Act.5 『優しい光』
【同日 14:23 テスカ村南東部:東の森】
「おしおし、ちゃんと追っかけて来いよ!」
『ガウゥゥゥゥ!!』
好き放題に伸びる枝や蔦を掻き分けながら、イスカは森の中をただ只管に走り続けていた。
この森はテスカ村北部にある鉱山地帯まで続く非常に広大な森で、イスカを含め地元の人間でも一度深入りしすぎると戻るのに苦労する程の場所である。
村から近いエリアでは所々方角を示す目印が付いており、基本的にはその目印がなくなる境界線より先へは足を踏み込まないのが、子供の頃から教え込まれるこの村でのルールだ。
しかし今回に限っていえばそういうわけにも行かない。
これがただの人間相手の追いかけっこであれば、村周辺の目印があるエリアだけで行えば済む話であるが、今回の相手はイスカ一人では到底太刀打ちできない巨大な魔獣だ。

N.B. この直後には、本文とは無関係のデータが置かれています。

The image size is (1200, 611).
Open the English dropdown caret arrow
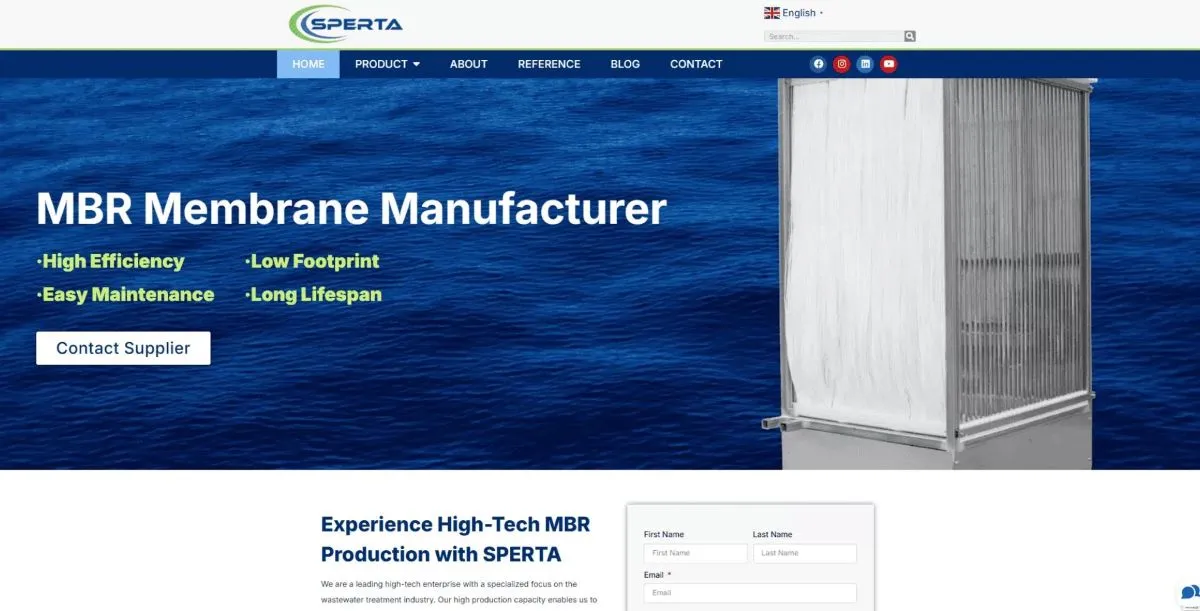pos(820,12)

時間稼ぎをしつつ、且つ付かず離れずの距離を保つことで自分に注意を向け、村から脅威を遠ざけるには目印が無い更なる奥地へと入る必要があったのだ。
「こっからは流石に未知の領域だな」
背後から聞こえる、魔獣が枝や木々をなぎ倒す音を聞きながら、イスカは目印がこの先なくなることを示す赤い印がついた岩を乗り越え、更に奥地へと足を踏み入れた。

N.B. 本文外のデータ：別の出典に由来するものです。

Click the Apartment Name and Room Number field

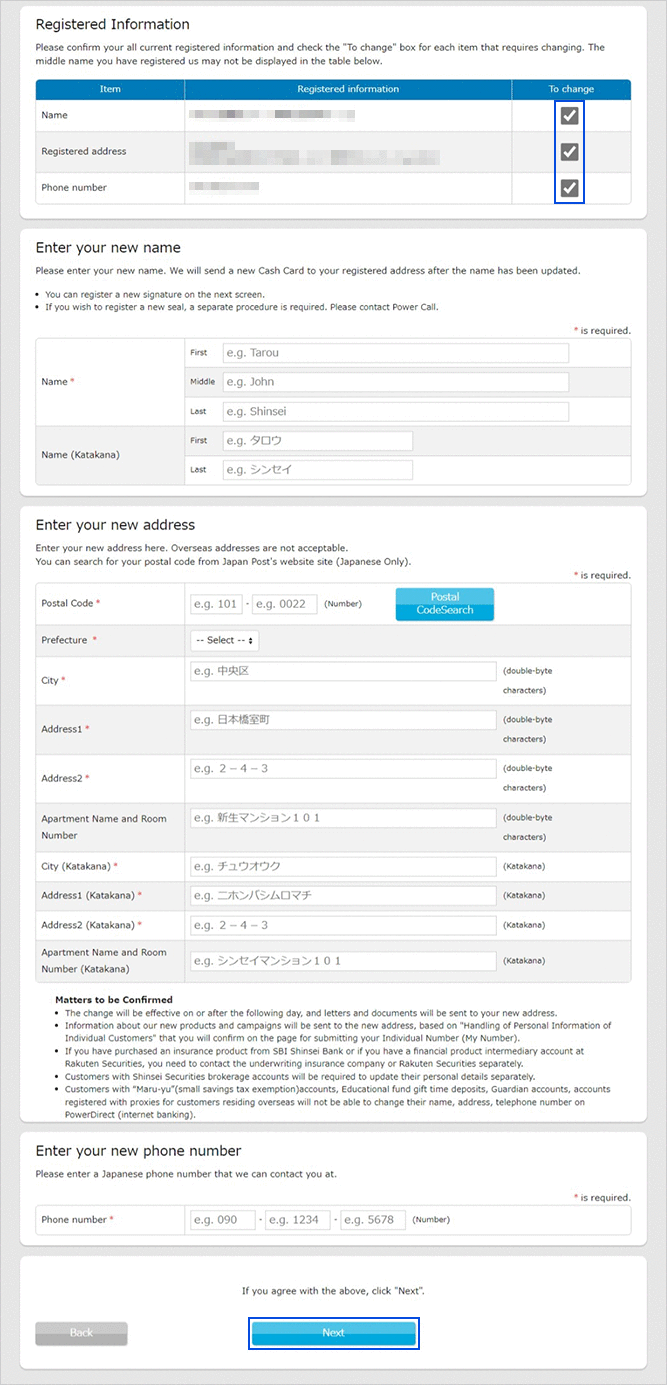[x=343, y=818]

避けられるものは避けながら走り続けていたイスカであったが、既に頬や腕などの露出した部分には赤々と線が入り、不安定な足場を長時間は知り続けていることもあり、既に足には相当な疲労が溜まっていた。
だが不思議とイスカは冷静でいられた。聞こえてくるのは自分の息遣いだけで、先ほどまで聞こえていた枝や葉を踏みしめる音や、ドスンドスンというおぞましい足音はいつの間にか背後から聞こえなくなっていた。
「ははっ!調子も出てきたみたいだな!」
「この分ならなんとかなり、そう・・・」
しかしそう自分で口にした時、イスカは強烈な違和感を覚えた。
それは今の自分と魔獣の鬼ごっこという図式に、無くてはならないものが欠けているような気がしていた。

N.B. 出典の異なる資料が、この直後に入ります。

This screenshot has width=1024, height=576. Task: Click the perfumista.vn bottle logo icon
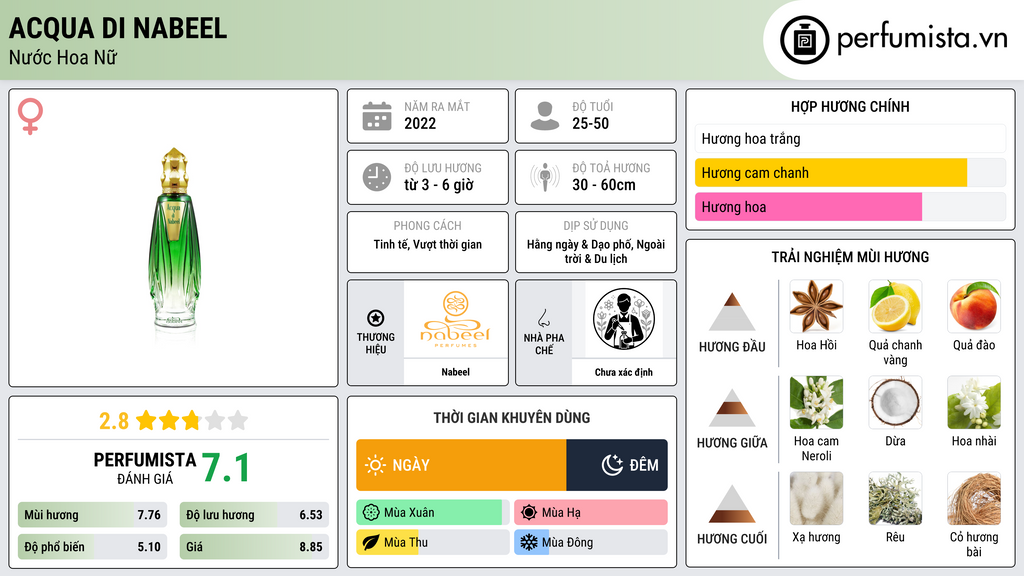pos(804,40)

ガサガサと大きな音を立て、そこに魔獣が居るのは疑いようも無い。今のところ目的は達成できている。
ではこの違和感の正体はなんなのか。
そう思った瞬間、突如として強烈な後悔の念がイスカを襲った。
何故気が付かなかった。何故気が付けなかった。
背後に感じ続けていないといけない「鬼」の気配は、今は一体どこにある?
そんな言葉が脳裏を掠めた時には、既に自分の体を包み込むように巨大な影が迫っていた。
「しっ、しまっ!?」
『ガァァァッ!!』
けたたましい唸り声と共に振り下ろされた巨大な魔獣の手に、イスカの体はいとも簡単に弾き飛ばされ、その体は細枝をバキバキとへし折りながら、一本の巨木の元でその勢いを止めた。
「ガッ!?」
無理やり肺から空気を押し出された勢いで、イスカの視界は急激にぼやけ始める。
自分でもどの箇所を負傷したかが分からない程全身に痛みが走り、その痛みは正常な思考を鈍らせた。
「痛ぇ・・・や、やっちまった・・・」
「足が、動かない・・・」
自分の体が吹き飛ばされると本能的に悟ったイスカは、魔獣の手が体に触れる瞬間一瞬早く足を曲げ、衝撃に備えていた。
お陰で右側面からやってきた強烈な魔獣の一撃は、その狙い通りイスカの右腹部を捉えることはなく、結果として致命傷を避けることが出来ていた。
しかしだからといって今の状況が最悪であることは変わらず、イスカは全身に走る痛みに耐えながら上半身だけでもと、背後に聳え立つ巨木へと体をもたれさせた。
イスカの苦労を知ってか知らずか、巨木は変わらず悠然とその幹を天へと伸ばし、その巨木の周りだけが何故か、ここが鬱蒼とした森であることを忘れてしまったかのように青々とした草原が広がり、日の光が優しく降り注いでいた。
「ふぅ・・・。お出ましか・・・」
額から流れる血が目に入り次第にぼやけ始める視界ではあったが、それでもゆっくりとこちらに向かって歩を進める赤い二つの光は、イスカにはしっかりと捉えらることが出来た。
「流石に、やばいな・・・。完全に足が動かねぇ・・・」
「あー駄目だ、頭もぼーっとしてきた・・・」
段々と見えづらくなっていく赤く染まった世界をイスカは必死になって洗い落とそうとするが、次第にその世界が狭まっていくのを感じ、イスカは自然と笑みを零した。
「あーあ、最後にバーラム、食いたかったなぁ・・・」
「種蒔きも、途中だし・・・ガモンのおっちゃんに怒られっかなこりゃ・・・」
「怒られるといやぁ、あいつから貰ったタオル、駄目にしちゃったなぁ・・・」
自分でも不思議なくらいに穏やかな気持ちで、イスカはぼそぼそと言葉を口にする。
それでも尚その歩みを止めず真っ直ぐにイスカの元へと近づく魔獣に対し、イスカは既に恐怖心を感じなくなっていた。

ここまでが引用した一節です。